I had this thought the other day: "They aren't mine." Yes, they're "my" kids. Yes, I birthed them, diapered them, fed them, clothed them, disciplined them, played with them, loved them. But they still aren't mine. Although they grew in my body, I didn't make them. These precious people are on loan to me from the One who made them. Eventually my job will be done. I'll have to send them into the world and hope that I've taught them to love God and respect others.
Loan me a book, and I'll read it very carefully so that I don't crease the spine or wrinkle any of the pages. Loan me your car and I'll drive it like it's made of glass so I don't scratch the paint or dirty the tires. I'd NEVER return a movie to the video store without rewinding it. (Those of you who are of the younger generation, we used to borrow VHS movies from Blockbuster roughly 100 years ago.) Yet, I've got 3 great kids on loan, and I often forget to take such good care of them. I damage their spirits by using a harsh voice. I damage their creativity by focusing on the mess they made rather than the masterpiece they completed. I damage their understanding of what it is to be a Christian when I don't live what I teach.
It makes me cry to think of the day that I drop them off at college and return home empty- handed.
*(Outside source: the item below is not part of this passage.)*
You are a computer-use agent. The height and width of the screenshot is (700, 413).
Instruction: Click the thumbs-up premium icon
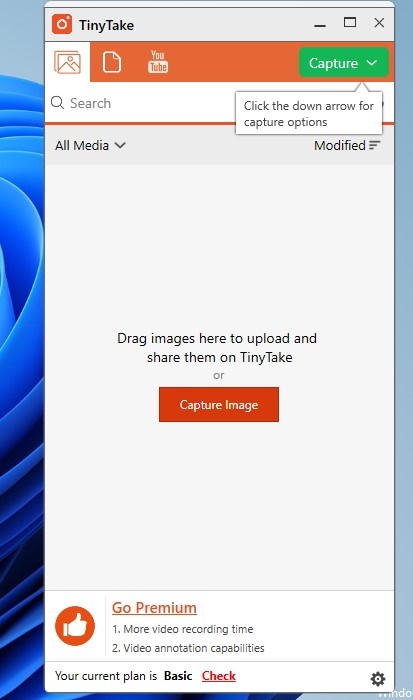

I know that on that day I'd give anything for one more chance to sit in the floor and make play-doh food or curl up on the bed together and read them a story. So why do I fly through those things like they're mundane chores now? The "return by" date is coming up. 18 years is a very short time to get it right. I'm wasting time. There are books to be read, pictures to be painted, walks to be taken, cuddles to be shared.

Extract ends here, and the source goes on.